I probably ought to change poly2 so it takes width and height on the command line rather than hardwired (but recompilation is so fast these days).

Next step, uploading to YouTube. Looking at:

http://support.google.com/youtube/bin/answer.py?hl=en&answer=1722171&topic=2888648&ctx=topic

it seems that I probably want 480p format, 854×480 as a sort of baseline. I still don’t understand about codecs, but looks like H.264 is the way to go. Now, what encoder should I use, looks like x264 or libx264 is the thing, but nothing is installed:

$ ffmpeg -codecs | grep 264
D V D h264 H.264 / AVC / MPEG-4 AVC / MPEG-4 part 10
D V D h264_vdpau H.264 / AVC / MPEG-4 AVC / MPEG-4 part 10 (VDPAU acceleration)

It seems I can decode, but not encode.

The rather helpful:

https://help.ubuntu.com/community/FFmpeg

suggests installing these extra packages:

sudo apt-get install libavcodec-extra-53 libavdevice-extra-53 libavfilter-extra-2 libavformat-extra-53 libavutil-extra-51 libpostproc-extra-52 libswscale-extra-2

and now I have:

$ ffmpeg -codecs | grep 264
D V D h264 H.264 / AVC / MPEG-4 AVC / MPEG-4 part 10
D V D h264_vdpau H.264 / AVC / MPEG-4 AVC / MPEG-4 part 10 (VDPAU acceleration)
EV libx264 libx264 H.264 / AVC / MPEG-4 AVC / MPEG-4 part 10

Nice, and now:

./poly2 1 1 1 1 | ffmpeg -qscale 1 -vcodec rawvideo -f rawvideo -pix_fmt rgb24 -s 800x640 -i pipe:0 -vcodec libx264 foo3.avi

seems to do the trick.

Looking good, let’s try the YouTube recommended 854×480 dimensions; hmm, we’ve gone monochrome with rather prominent scan lines (reminded me of the old Dr Who tent at Glastonbury, hands up if anyone remembers that):

Screenshot from 2013-03-10 16:49:55

Looks like a data alignment problem – I’ve still got magic numbers in the code, but they seem to be the right ones – but checking OpenGL documentation, I find:

http://www.opengl.org/sdk/docs/man/xhtml/glPixelStore.xml

Looks like OpenGL is word-aligning the pixel rows, fine for 800 pixels, not so good for 854.
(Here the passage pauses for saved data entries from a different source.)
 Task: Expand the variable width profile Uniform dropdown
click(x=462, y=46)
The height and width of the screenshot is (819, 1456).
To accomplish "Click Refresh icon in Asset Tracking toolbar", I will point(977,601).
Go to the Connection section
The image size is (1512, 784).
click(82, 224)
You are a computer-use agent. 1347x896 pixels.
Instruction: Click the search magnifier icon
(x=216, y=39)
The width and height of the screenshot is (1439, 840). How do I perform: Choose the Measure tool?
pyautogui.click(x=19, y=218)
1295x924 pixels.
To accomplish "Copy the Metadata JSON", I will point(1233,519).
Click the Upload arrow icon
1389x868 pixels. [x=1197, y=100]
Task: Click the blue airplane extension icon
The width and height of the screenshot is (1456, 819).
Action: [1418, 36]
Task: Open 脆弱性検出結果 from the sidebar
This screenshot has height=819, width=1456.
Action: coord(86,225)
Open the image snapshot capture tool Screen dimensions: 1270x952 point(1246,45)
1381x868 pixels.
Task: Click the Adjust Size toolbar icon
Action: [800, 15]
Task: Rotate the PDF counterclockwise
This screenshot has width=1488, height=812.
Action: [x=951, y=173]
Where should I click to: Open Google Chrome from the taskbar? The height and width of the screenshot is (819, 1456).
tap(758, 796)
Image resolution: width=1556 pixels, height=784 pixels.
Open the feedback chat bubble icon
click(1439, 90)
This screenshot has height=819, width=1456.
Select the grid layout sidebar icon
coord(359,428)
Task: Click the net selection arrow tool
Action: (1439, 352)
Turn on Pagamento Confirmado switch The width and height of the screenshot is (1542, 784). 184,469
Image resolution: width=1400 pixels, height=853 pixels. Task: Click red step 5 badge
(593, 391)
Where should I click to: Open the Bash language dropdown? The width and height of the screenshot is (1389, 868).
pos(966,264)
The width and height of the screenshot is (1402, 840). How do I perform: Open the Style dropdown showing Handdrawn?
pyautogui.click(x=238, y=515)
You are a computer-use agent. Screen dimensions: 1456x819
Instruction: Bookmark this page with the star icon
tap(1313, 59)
glPixelStorei(GL_PACK_ALIGNMENT,1)

should sort this out (note the ‘i’ for ‘integer’ on the end there), and indeed it does:

./poly2 1 1 1 1 | ffmpeg -f rawvideo -pix_fmt rgb24 -s 854x480 -i pipe:0 -vcodec libx264 foo264.avi

makes me a nice 20MB, 1 minute 17 sec video of some coloured balls writhing around in empty space. A nice background (and one that disguises the stuck pixel on my new laptop that I only notice watching this sort of thing) would be good.

Now for that YouTube account, I suppose I might as well use my Google account, anything for an easy life and it’s not like I’m uploading anything too embarrassing. OK, here we go: “We did not recognise the audio format for this file, but we will try to process it anyway. See this article on recommended formats for more information”, well, I didn’t include any audio, so fair enough I suppose (a soundtrack would be nice though, suggestions on a postcard).

Anyway, here it is, in all its glory: I give you “invert264”:

Perhaps I should come up with a catchier name, but that will do for now.